Northeast Iowa corn farmer Bob Hemesath jokes that the government check he expects as compensation for his trade-war losses will allow him to splurge on upscale coffee in town instead of his usual burned gas-station brew.

Rob Sharkey, an Illinois farmer, hopes his corn trade aid check will be big enough for that margarita machine he and his wife have been eyeing — but they doubt there will be any left over for the booze.

Federal economists have calculated that the nation’s losses in corn — its largest crop by harvest and export volume — amount to just a penny per bushel, a pittance farmers call absurd.

That’s in stark contrast to the $1.65 per bushel the government will pay for lost sales of soybeans, the crop hardest hit by retaliatory Chinese tariffs in a trade war launched by President Donald Trump.

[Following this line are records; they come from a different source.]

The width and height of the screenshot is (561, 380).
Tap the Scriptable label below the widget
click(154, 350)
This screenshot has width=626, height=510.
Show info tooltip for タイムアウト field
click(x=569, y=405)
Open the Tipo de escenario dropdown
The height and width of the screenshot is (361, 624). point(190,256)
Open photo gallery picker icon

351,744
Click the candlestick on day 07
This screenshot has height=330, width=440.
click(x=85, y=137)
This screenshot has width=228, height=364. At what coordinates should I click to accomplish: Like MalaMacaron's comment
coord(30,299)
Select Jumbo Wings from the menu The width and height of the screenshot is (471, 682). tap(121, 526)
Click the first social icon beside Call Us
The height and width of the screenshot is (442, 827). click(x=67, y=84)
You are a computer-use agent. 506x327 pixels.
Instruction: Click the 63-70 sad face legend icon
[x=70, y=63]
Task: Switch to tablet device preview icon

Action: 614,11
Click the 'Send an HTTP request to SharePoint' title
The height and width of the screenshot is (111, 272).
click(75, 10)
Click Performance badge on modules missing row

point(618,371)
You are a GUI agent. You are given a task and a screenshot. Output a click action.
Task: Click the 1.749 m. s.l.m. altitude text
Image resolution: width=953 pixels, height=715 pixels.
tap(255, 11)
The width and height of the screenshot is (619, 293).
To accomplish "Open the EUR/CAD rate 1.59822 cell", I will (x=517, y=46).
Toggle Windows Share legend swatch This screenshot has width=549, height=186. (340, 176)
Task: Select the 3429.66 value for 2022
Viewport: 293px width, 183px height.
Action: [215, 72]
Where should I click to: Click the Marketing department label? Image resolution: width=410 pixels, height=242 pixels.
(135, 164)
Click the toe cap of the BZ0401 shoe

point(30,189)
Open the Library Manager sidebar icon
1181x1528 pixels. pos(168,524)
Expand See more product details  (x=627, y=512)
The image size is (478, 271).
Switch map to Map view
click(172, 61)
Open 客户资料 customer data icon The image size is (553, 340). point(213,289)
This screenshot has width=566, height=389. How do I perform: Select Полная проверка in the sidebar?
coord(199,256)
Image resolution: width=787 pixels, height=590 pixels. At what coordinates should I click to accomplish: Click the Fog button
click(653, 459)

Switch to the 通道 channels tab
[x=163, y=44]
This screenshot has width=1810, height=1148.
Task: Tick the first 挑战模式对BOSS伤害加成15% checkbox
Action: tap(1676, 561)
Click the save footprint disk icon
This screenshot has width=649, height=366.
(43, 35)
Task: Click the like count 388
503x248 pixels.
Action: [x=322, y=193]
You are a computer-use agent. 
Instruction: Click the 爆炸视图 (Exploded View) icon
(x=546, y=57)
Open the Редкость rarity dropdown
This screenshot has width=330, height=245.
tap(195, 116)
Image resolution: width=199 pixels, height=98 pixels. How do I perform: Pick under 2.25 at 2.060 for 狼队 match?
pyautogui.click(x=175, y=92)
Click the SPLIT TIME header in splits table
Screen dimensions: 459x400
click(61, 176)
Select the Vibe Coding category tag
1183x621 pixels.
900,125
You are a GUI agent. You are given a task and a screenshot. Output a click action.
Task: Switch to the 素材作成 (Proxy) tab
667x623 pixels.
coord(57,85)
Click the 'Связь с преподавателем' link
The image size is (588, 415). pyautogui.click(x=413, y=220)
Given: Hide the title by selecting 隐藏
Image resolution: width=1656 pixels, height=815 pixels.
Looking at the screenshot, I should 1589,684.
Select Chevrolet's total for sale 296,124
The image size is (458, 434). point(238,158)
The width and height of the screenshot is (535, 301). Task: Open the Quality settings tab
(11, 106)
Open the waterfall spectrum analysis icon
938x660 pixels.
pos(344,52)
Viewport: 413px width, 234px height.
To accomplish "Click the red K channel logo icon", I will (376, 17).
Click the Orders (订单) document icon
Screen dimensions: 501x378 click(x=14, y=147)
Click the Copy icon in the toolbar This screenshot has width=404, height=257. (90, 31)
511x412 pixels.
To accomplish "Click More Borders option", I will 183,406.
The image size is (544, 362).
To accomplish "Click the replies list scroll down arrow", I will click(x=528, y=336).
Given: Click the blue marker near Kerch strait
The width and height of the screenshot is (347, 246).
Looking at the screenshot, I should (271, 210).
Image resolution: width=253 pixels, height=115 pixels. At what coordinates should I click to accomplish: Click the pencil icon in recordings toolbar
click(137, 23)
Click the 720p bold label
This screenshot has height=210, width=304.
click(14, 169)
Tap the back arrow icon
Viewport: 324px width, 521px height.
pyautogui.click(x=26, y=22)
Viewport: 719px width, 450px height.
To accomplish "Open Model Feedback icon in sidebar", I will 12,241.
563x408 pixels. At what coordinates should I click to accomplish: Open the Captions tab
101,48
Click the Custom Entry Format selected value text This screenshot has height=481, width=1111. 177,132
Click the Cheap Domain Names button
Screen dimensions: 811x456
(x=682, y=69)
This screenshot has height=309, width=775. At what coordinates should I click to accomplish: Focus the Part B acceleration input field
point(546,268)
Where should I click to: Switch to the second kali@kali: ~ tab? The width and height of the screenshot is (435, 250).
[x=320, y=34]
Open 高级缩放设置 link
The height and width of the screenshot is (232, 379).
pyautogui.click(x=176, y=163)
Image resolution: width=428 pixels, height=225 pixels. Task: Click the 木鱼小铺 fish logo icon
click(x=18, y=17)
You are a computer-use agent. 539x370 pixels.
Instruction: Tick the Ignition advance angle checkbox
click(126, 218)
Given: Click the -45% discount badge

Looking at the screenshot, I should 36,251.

Both subsidies cover only half the bushels harvested this fall, though the government could soon decide to apply more aid money.

“You have to wonder why Washington even bothered” with the corn subsidy, said Sharkey, 43, a fifth-generation farmer. “The soybean payment? That’s real money that can help us.”

Even Sonny Perdue, Trump’s agriculture chief, fails to understand the pennies in trade aid. The U.S. Department of Agriculture secretary — a former farmer himself — recently told corn growers gathered in Champaign, Ill., that the measly offering left him baffled and asking his agency’s economists how they figured the number.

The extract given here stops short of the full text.